[Rotterdam, le 29 mai 1686]

Au très distingué Jean-Georges Graevius Pierre Bayle présente ses compliments

Tous les étrangers qui se passionnent pour les arts libéraux désirent avec empressement vous rendre visite chez vous [1], ce que vous savez par une longue expérience, très excellent et très illustre Monsieur. C’est ainsi qu’il m’arrive aujourd’hui d’avoir l’occasion de vous adresser la parole et de vous saluer par lettre. Près de vous habite maintenant un homme tout à fait exceptionnel d’origine britannique, qui se nomme Monsieur Coningham [2], précepteur d’un jeune homme scoto-britannnique de la haute noblesse, entouré de la gloire et des hauts faits de ses ancêtres. Il désire et n’estime pas petit le bonheur de vous voir, de vous présenter ses compliments et de pouvoir résider chez vous pendant qu’il séjournera à Utrecht, étant donné que c’est son habitude de se faire connaître, dans toute région qu’il visite, des hommes éminents par leur réputation et leur mérite. Il a déjà parcouru maintes régions du globe avec le plus grand profit et il a démontré à beaucoup d’hommes très doctes son assiduité à l’étude, et peu nombreux sont les hommes célèbres à Londres qui ne l’aiment pas et n’en fassent pas grand cas. Notre Allix [3], recommandé, comme vous le savez bien, par sa culture rare et inaccoutumée et l’immense réputation qui lui en vient, aime beaucoup ce jeune homme. Cela ne vous incommodera pas si je vous demande vivement de bien vouloir le gratifier de votre amitié. Il est recommendable de la meilleure manière et, comme je l’espère, vous reconnaîtrez très tôt vous-même que je ne me laisse pas influencer par l’amitié, mais plutôt que j’offre sacrifice à la vérité en diminuant les mérites du jeune homme. Je n’en serai pas moins sensible cependant à l’obligation qui m’incombera de rendre grâces pour la bienveillance que vous lui aurez témoignée. Adieu, très éminent Monsieur, et aimez-moi.

À Rotterdam, le 4 e avant les Calendes de juin, l’an 1686 de l’ère commune.

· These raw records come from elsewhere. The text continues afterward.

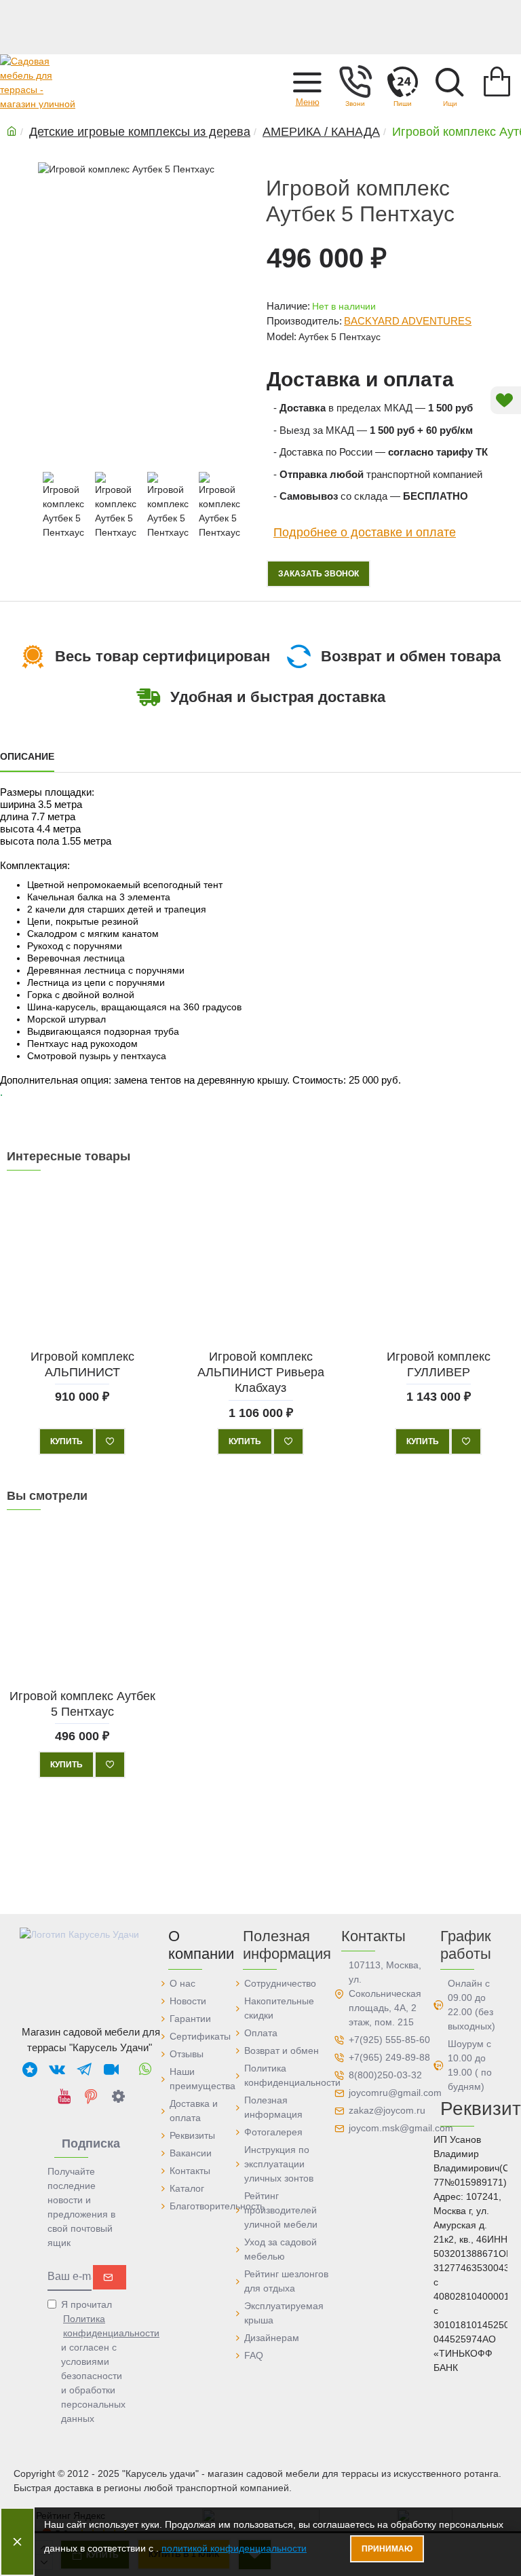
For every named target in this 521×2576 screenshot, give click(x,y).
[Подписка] (110, 2277)
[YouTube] (64, 2096)
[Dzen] (118, 2096)
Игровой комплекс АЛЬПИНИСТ (82, 1364)
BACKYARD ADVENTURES (407, 321)
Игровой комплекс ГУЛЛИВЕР (438, 1364)
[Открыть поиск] (450, 81)
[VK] (57, 2069)
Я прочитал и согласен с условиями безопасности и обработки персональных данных (94, 2361)
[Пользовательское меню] (355, 81)
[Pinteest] (91, 2096)
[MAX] (30, 2069)
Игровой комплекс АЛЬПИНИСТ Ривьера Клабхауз (260, 1372)
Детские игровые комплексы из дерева (139, 132)
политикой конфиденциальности (234, 2548)
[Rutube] (111, 2069)
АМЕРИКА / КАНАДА (321, 132)
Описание (27, 756)
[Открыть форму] (402, 81)
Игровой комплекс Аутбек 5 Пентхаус (82, 1703)
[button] (307, 81)
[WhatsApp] (145, 2069)
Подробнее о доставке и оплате (364, 532)
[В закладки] (110, 1441)
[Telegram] (84, 2069)
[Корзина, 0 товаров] (497, 81)
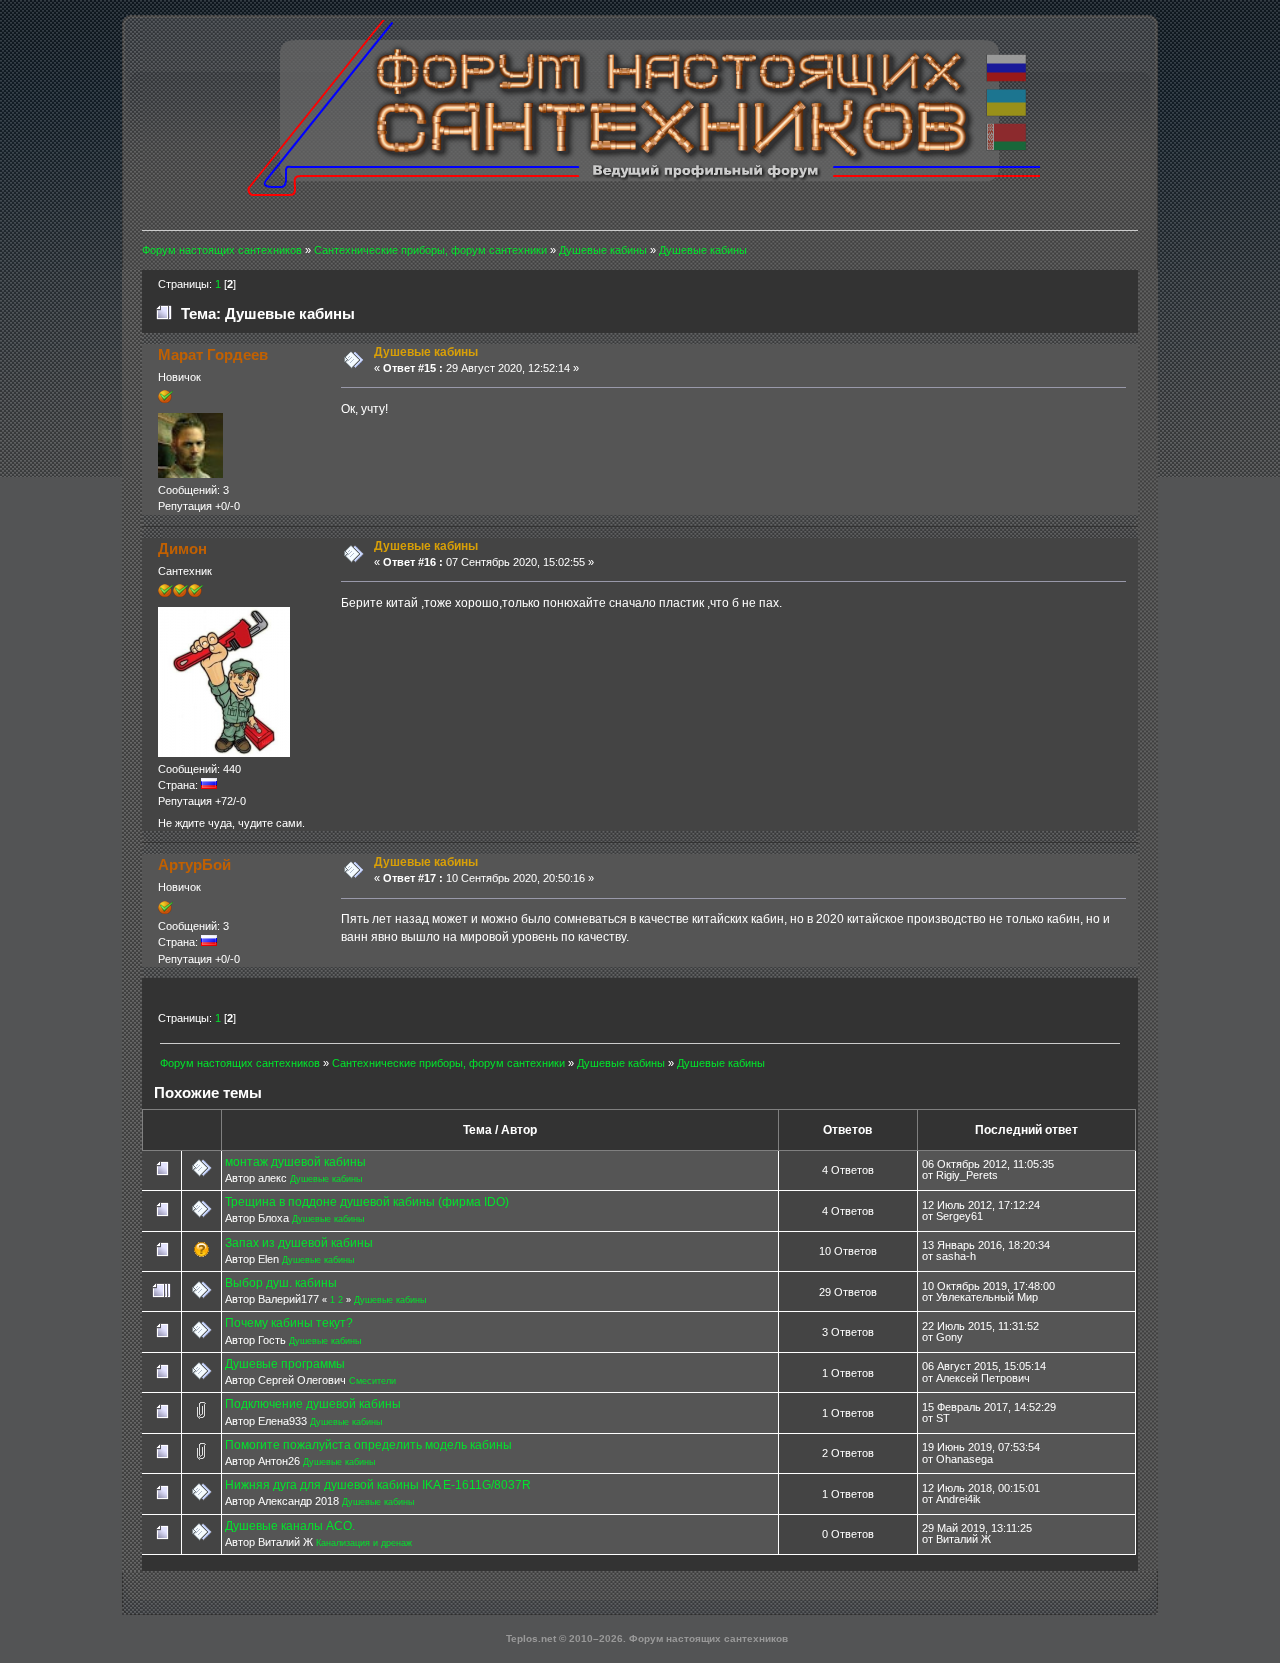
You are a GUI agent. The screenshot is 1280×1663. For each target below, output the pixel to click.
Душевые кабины (326, 1179)
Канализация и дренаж (364, 1543)
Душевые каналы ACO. (290, 1526)
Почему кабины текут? (289, 1323)
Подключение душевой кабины (313, 1404)
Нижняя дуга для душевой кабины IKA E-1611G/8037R (378, 1485)
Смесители (372, 1381)
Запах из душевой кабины (299, 1243)
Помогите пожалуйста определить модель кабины (368, 1445)
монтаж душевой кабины (295, 1162)
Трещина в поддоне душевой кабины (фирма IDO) (367, 1202)
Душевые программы (285, 1364)
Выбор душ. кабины (281, 1283)
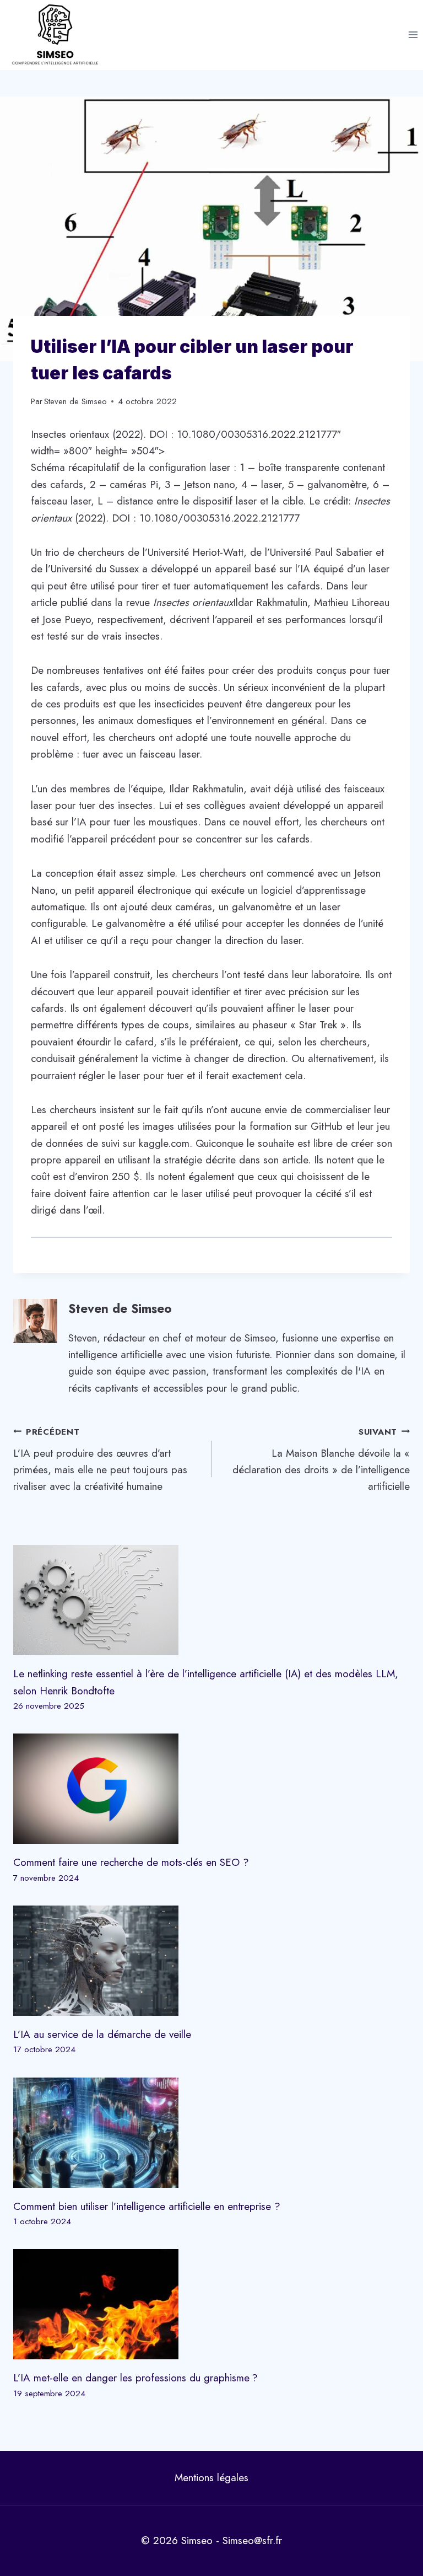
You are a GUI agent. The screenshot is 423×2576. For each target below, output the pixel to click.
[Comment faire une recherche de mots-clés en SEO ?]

Je cherche assez anxieusement le Historia Julia de Reiner Reinecchius [4] en trois volumes in-folio, mais l’ouvrage est introuvable. Si je le trouve en vente j’ai l’intention de l’acheter même à un prix assez élevé. Naturellement, donc, si vous connaissez quelqu’un qui le possède et veuille le vendre, je vous prie de me le dire et de m’indiquer le prix demandé ; tout cela à votre convenance.

Je lui ai envoyé Origène De Precibus [5] et Petit De Sibyllis [6].

 

Au très célèbre et très illustre Monsieur Monsieur Jean Georges Grævius, professeur très érudit à l’Académie d’Utrecht.

Notes :

[1Sur Jean-Georges Grævius, qui habitait Utrecht, voir Lettres 85, n.6, et 419, n.6.

[2Sur Alexandre Cunningham , voir Lettre 481, n.6.

[3Sur l’arrivée de Pierre Allix à Londres, voir Lettre 481, n.8.

[4Sur Historia Julia de R. Reineccius (ou Reyneke), voir Lettre 551, n.15.

[6Grævius avait recommandé des ouvrages de Pierre Petit (1617-1687) à Bayle (voir Lettre 428, n.1 et 2). Ici, il s’agit de Petri Petiti philosophi et doctoris medici Parisiensis De Sibylla libri tres (Lipsiæ 1686, 12°).